### WRITTEN EXERCISE
Copy the following records word for word, keeping every line as it is.

### GIVEN RECORDS
========================

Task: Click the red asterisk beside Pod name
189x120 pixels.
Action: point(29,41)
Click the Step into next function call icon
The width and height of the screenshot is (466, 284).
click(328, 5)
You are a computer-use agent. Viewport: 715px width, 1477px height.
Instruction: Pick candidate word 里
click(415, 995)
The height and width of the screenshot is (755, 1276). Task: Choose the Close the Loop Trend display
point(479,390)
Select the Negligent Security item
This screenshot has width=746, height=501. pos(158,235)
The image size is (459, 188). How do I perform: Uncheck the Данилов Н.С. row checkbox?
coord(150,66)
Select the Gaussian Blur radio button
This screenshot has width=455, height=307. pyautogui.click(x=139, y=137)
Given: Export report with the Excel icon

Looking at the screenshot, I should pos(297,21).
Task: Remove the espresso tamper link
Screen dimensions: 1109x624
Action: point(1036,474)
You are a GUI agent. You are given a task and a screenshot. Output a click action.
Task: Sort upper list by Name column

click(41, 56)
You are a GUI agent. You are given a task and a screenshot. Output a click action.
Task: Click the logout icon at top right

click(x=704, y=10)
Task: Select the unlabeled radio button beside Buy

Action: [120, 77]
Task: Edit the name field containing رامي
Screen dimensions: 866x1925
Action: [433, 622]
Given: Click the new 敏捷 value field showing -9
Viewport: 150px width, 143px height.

========================

### OUTPUT OF THE TASK
Task: Click the red asterisk beside Pod name
189x120 pixels.
Action: point(29,41)
Click the Step into next function call icon
The width and height of the screenshot is (466, 284).
click(328, 5)
You are a computer-use agent. Viewport: 715px width, 1477px height.
Instruction: Pick candidate word 里
click(415, 995)
The height and width of the screenshot is (755, 1276). Task: Choose the Close the Loop Trend display
point(479,390)
Select the Negligent Security item
This screenshot has width=746, height=501. pos(158,235)
The image size is (459, 188). How do I perform: Uncheck the Данилов Н.С. row checkbox?
coord(150,66)
Select the Gaussian Blur radio button
This screenshot has width=455, height=307. pyautogui.click(x=139, y=137)
Given: Export report with the Excel icon

Looking at the screenshot, I should pos(297,21).
Task: Remove the espresso tamper link
Screen dimensions: 1109x624
Action: point(1036,474)
You are a GUI agent. You are given a task and a screenshot. Output a click action.
Task: Sort upper list by Name column

click(41, 56)
You are a GUI agent. You are given a task and a screenshot. Output a click action.
Task: Click the logout icon at top right

click(x=704, y=10)
Task: Select the unlabeled radio button beside Buy

Action: [120, 77]
Task: Edit the name field containing رامي
Screen dimensions: 866x1925
Action: [433, 622]
Given: Click the new 敏捷 value field showing -9
Viewport: 150px width, 143px height.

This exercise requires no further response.